* [Requirement] Below this line is the material. Write out only its lines from the one containing "The image size is (1737, 827)." through the one containing "Like the tweet", both kept, exactly.
------ Data
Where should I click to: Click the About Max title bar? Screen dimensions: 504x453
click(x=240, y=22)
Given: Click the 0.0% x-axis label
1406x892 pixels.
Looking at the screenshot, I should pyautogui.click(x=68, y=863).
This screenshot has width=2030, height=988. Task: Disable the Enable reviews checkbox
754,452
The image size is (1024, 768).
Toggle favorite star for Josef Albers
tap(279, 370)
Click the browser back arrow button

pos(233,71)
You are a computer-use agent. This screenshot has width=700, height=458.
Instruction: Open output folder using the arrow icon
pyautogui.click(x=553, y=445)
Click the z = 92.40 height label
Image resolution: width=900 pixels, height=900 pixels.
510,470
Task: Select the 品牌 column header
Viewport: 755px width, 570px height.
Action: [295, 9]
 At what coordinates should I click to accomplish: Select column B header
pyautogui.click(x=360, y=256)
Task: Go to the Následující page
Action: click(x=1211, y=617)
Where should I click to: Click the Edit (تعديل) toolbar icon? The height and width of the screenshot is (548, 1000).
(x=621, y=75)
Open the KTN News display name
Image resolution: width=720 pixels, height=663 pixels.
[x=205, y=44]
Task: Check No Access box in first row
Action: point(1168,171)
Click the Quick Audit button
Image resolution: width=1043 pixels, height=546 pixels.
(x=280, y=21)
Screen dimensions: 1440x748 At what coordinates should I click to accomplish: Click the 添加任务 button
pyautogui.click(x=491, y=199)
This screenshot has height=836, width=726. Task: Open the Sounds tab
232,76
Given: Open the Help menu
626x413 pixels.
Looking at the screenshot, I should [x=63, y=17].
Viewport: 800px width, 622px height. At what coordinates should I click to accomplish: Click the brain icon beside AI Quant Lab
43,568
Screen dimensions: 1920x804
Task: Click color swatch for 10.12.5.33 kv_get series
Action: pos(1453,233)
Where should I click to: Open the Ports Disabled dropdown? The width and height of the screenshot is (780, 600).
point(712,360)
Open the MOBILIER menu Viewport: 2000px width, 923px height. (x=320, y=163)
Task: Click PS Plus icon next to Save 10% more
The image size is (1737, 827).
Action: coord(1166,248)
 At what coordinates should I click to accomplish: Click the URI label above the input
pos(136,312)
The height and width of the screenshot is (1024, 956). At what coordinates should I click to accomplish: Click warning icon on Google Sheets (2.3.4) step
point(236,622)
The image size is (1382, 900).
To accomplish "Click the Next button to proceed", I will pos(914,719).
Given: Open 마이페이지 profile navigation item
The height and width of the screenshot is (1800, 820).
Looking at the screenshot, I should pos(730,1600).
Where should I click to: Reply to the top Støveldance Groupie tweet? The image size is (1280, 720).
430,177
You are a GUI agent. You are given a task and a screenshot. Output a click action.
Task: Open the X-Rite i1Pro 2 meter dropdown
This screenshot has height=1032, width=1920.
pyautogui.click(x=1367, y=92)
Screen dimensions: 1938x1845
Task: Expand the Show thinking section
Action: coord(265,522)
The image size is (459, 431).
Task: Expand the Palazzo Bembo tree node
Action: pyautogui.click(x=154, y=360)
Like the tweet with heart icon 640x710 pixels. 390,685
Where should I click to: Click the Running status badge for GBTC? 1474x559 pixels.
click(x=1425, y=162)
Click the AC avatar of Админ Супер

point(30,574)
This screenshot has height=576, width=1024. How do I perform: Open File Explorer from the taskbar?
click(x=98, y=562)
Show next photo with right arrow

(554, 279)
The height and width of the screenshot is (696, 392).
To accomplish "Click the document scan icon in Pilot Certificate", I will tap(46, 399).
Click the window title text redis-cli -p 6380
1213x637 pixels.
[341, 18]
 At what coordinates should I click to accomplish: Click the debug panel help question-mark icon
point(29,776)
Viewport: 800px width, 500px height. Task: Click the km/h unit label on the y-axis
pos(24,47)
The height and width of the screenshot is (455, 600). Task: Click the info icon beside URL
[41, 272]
------------
* [Solution to this exercise]
The image size is (1737, 827).
Action: coord(1166,248)
 At what coordinates should I click to accomplish: Click the URI label above the input
pos(136,312)
The height and width of the screenshot is (1024, 956). At what coordinates should I click to accomplish: Click warning icon on Google Sheets (2.3.4) step
point(236,622)
The image size is (1382, 900).
To accomplish "Click the Next button to proceed", I will pos(914,719).
Given: Open 마이페이지 profile navigation item
The height and width of the screenshot is (1800, 820).
Looking at the screenshot, I should pos(730,1600).
Where should I click to: Reply to the top Støveldance Groupie tweet? The image size is (1280, 720).
430,177
You are a GUI agent. You are given a task and a screenshot. Output a click action.
Task: Open the X-Rite i1Pro 2 meter dropdown
This screenshot has height=1032, width=1920.
pyautogui.click(x=1367, y=92)
Screen dimensions: 1938x1845
Task: Expand the Show thinking section
Action: coord(265,522)
The image size is (459, 431).
Task: Expand the Palazzo Bembo tree node
Action: pyautogui.click(x=154, y=360)
Like the tweet with heart icon 640x710 pixels. 390,685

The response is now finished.